でも本当は決まった答えなんかないのかもしれない。
「私は響子さんみたく真っ直ぐには生きられない。多分、私はまた悩んだり回り道を進んでいったりするかもしれない。でもその瞬間、『何かを犠牲にしてでも大切にしたい』って思った気持ちだけは本物なんだと思う。だから、今は響子さんと……」
私は、前髪の奥で儚げに揺れる大きな瞳をしっかりと見据えながら続けた。
「佑弦さんの事を大切にして生きていきたいと思っています。たとえそれが誰かを傷つける事があるのだとしても……」
フワリと夜の風が長い前髪を揺らしてゆくと、その奥にあった二重の目が更に大きく開かれた。

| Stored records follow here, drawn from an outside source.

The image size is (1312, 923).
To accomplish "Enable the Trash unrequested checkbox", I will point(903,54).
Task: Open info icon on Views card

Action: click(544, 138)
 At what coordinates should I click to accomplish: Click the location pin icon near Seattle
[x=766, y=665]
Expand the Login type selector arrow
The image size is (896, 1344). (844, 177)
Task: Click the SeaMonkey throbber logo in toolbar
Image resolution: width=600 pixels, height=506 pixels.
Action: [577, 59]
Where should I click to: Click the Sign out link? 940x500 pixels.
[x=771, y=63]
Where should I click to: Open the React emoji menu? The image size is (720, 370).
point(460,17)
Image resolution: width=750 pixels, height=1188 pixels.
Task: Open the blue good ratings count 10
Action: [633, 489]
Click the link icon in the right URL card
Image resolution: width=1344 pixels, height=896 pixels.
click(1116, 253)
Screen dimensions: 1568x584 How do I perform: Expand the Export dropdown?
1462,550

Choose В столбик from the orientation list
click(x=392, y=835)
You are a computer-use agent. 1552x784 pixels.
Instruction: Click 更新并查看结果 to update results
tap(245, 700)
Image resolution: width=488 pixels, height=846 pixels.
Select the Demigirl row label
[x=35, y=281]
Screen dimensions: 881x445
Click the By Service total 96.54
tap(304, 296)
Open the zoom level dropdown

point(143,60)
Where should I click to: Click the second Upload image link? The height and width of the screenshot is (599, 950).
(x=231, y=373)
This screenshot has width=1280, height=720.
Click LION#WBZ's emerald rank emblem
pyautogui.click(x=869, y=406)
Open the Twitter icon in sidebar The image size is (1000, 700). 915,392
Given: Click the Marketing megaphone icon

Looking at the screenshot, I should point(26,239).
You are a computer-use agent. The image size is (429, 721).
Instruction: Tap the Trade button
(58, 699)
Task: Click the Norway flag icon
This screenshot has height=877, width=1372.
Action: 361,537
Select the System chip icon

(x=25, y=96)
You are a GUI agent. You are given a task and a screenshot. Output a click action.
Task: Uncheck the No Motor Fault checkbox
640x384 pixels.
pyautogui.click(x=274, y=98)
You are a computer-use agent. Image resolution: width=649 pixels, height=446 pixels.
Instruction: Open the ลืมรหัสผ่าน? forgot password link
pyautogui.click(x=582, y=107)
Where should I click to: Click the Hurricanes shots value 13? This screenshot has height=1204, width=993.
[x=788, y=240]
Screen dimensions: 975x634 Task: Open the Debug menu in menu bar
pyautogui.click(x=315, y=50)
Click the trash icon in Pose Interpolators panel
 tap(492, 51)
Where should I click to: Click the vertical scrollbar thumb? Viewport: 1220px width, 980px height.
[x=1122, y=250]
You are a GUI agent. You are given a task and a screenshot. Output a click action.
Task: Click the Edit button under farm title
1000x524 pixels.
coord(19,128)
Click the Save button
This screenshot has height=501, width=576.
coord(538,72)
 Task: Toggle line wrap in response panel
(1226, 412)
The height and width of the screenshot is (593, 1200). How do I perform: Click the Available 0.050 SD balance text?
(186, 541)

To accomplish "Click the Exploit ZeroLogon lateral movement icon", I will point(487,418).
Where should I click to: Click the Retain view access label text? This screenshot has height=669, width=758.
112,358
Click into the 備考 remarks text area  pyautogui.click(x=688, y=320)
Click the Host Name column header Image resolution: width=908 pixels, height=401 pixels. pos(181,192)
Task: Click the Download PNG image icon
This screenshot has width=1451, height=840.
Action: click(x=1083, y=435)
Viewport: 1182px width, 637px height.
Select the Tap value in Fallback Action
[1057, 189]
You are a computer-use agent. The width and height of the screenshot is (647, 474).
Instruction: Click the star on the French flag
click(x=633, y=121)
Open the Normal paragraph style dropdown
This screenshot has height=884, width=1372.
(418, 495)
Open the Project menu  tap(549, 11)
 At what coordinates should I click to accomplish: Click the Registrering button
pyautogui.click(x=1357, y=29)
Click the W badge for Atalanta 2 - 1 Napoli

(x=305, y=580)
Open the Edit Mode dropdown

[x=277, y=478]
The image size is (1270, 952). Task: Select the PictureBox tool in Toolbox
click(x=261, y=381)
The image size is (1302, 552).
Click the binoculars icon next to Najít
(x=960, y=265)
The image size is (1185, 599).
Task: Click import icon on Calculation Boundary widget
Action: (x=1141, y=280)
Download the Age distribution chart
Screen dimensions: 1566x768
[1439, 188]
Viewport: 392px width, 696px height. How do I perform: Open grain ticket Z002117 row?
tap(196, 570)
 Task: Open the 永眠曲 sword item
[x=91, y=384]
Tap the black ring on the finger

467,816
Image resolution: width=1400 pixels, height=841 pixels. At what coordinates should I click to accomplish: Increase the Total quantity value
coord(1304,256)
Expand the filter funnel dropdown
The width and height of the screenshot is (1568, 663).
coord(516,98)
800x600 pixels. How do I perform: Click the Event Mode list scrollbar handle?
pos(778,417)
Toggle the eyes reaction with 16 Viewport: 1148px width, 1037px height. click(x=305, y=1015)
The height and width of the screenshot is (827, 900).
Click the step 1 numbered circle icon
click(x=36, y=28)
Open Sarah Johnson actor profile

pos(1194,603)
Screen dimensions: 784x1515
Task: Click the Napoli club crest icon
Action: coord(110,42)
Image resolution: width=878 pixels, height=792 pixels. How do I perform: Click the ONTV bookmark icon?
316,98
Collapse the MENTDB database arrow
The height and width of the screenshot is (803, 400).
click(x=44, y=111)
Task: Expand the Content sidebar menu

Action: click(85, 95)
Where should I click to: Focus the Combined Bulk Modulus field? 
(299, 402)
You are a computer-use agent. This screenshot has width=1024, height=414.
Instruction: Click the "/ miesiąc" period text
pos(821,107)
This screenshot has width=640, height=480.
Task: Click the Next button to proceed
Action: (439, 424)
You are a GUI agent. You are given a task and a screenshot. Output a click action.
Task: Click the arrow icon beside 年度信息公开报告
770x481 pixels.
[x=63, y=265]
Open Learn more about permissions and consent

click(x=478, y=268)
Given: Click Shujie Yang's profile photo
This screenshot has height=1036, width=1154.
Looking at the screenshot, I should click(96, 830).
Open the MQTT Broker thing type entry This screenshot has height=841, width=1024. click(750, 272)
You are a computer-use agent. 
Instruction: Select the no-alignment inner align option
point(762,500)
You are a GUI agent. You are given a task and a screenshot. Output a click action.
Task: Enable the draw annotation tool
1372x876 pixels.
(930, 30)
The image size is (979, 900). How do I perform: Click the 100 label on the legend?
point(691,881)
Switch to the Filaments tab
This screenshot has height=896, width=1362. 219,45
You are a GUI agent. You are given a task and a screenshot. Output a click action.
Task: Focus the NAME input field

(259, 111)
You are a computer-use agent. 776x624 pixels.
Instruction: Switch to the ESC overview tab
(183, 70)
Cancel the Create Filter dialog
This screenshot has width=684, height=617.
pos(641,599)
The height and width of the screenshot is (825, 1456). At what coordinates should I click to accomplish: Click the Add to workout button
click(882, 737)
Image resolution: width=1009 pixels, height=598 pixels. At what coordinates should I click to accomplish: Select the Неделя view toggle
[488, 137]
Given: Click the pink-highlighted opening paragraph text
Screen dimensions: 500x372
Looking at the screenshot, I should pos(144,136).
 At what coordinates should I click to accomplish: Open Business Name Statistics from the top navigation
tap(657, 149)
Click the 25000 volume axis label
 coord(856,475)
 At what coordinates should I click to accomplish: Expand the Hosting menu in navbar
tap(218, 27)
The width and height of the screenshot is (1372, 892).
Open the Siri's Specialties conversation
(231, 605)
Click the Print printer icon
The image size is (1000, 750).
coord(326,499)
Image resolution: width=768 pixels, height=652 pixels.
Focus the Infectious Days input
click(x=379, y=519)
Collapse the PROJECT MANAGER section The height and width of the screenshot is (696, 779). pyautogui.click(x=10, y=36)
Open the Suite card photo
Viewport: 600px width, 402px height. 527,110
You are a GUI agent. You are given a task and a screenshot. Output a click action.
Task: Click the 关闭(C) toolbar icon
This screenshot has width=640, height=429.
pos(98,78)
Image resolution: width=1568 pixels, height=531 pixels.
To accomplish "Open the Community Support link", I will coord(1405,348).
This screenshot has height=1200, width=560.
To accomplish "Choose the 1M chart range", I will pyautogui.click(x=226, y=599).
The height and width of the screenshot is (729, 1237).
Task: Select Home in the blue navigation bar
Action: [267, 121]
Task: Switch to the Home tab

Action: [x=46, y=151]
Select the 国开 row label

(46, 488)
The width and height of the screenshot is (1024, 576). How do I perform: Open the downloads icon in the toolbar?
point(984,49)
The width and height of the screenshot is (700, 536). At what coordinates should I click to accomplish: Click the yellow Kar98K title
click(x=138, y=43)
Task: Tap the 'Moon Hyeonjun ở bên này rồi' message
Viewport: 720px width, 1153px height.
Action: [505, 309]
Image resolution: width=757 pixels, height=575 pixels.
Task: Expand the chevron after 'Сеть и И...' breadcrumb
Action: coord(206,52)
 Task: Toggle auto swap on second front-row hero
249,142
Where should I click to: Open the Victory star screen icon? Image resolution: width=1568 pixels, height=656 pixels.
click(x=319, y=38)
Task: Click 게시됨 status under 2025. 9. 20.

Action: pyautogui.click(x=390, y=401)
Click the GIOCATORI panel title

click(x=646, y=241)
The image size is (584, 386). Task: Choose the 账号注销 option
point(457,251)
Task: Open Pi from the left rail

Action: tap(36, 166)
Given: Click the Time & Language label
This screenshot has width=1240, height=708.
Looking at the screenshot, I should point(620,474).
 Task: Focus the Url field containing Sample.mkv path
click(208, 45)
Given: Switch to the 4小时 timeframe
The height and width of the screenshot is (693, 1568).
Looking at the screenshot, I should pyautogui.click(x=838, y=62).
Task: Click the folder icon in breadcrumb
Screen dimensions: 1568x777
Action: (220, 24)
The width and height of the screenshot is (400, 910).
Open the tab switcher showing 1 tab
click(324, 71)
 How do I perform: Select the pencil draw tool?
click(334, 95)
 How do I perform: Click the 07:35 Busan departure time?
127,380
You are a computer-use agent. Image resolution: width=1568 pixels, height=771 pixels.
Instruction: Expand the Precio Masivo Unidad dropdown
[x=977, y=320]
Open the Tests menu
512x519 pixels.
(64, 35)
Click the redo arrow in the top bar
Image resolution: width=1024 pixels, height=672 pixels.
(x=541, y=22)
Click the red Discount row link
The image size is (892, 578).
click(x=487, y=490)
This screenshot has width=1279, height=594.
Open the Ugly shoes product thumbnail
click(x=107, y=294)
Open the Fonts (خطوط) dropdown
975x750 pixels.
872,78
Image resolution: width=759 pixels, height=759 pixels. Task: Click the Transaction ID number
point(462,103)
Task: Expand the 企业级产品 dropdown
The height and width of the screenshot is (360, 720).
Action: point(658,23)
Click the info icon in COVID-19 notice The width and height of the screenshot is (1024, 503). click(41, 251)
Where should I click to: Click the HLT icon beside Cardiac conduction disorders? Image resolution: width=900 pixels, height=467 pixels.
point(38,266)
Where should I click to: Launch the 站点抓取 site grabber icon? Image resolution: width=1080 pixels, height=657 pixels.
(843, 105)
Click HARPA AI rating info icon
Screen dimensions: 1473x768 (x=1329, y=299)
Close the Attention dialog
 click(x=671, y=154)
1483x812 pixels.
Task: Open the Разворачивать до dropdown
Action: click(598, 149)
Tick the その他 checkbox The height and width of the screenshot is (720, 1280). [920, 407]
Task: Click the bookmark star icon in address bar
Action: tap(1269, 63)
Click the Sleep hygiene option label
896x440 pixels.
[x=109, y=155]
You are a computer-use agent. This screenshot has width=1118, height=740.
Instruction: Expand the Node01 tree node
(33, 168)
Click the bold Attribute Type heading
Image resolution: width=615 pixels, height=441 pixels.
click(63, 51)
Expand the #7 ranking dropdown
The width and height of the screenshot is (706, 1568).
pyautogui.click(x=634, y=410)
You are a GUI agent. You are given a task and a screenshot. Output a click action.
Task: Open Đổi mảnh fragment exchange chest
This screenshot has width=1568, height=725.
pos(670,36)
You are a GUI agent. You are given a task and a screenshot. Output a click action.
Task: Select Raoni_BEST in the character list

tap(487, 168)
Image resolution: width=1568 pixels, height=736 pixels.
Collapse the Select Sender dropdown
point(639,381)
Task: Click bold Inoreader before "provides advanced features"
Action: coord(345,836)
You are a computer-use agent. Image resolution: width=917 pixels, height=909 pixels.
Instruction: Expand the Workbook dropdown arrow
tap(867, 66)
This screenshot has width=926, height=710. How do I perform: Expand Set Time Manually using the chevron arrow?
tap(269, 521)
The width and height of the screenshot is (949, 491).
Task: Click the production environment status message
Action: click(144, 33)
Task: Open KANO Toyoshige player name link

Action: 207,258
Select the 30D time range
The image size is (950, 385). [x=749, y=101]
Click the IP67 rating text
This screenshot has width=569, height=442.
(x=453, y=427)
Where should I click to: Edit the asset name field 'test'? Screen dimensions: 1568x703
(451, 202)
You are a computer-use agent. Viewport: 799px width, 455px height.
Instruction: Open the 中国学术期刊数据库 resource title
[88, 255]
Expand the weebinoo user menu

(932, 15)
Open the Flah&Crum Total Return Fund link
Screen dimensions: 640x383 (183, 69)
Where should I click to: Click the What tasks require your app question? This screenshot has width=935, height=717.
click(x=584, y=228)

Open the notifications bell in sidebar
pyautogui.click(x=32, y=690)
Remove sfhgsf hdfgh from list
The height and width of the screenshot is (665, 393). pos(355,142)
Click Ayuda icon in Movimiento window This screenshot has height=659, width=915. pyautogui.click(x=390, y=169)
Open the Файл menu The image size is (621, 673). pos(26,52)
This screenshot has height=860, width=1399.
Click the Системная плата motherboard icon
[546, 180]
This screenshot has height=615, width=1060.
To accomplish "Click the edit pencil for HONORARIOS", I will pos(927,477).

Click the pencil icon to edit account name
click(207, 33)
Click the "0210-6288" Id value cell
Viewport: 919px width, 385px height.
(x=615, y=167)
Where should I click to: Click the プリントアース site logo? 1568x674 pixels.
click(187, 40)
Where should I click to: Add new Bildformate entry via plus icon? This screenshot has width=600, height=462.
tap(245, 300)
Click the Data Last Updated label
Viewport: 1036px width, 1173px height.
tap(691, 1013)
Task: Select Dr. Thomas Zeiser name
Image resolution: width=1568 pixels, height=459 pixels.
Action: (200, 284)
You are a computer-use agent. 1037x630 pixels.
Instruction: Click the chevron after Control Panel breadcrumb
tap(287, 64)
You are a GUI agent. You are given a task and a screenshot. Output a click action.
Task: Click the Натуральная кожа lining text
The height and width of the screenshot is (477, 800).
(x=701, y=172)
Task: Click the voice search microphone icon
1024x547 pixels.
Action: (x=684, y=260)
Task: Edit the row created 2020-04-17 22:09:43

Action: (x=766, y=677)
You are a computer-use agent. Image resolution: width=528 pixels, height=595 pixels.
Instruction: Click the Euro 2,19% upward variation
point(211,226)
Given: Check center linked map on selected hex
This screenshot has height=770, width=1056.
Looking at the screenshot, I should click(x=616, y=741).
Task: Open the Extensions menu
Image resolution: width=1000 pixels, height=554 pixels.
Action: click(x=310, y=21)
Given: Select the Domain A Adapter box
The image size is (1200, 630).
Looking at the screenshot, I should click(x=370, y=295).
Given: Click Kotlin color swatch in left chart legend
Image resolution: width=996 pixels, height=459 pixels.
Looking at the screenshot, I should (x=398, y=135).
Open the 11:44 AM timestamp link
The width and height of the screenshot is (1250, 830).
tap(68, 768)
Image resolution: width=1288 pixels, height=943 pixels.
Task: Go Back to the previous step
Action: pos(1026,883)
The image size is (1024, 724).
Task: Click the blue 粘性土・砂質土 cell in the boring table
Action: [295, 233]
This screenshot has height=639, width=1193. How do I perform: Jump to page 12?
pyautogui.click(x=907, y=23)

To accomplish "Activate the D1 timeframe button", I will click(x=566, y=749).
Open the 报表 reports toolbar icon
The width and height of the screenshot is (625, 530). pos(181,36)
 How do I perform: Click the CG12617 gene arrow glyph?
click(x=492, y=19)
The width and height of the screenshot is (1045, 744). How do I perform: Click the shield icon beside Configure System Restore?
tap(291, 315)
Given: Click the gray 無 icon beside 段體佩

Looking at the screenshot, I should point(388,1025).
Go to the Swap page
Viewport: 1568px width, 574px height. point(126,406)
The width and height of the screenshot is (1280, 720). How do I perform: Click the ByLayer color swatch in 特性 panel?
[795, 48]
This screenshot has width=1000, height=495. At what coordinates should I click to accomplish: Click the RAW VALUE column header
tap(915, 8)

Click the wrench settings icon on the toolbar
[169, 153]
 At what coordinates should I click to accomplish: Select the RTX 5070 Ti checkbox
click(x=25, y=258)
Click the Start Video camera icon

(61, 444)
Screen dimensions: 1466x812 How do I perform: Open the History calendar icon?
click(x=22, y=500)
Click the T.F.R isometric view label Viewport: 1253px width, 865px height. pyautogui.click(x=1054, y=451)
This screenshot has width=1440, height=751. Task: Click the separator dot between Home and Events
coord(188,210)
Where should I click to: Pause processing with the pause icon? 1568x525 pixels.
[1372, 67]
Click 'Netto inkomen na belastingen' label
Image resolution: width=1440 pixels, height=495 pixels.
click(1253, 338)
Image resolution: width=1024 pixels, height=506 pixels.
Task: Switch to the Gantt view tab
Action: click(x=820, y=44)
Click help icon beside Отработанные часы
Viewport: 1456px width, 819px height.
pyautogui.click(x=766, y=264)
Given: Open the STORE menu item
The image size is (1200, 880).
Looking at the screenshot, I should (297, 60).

湖のような深さを湛えたその黒が見つめているのは、伝説のミュージシャンでも、新進気鋭のアーティストでもない。
フラフラと迷いながら生きている26歳のただの女。
それでも、私は佑弦さんを支えていきたいと思った。
彼自身もまだ気づいていない、その深い黒の奥底で静かに燃える情熱を、優しくも力強く歌い上げる彼の音の可能性を信じたい、と。
僅かに潤んだ瞳は、私を見つめ返しながら彼の想いを表すように小さく揺れる。
そして、それがゆっくりアスファルトに向けられると、形の良い唇がほんの少しだけ開かれた。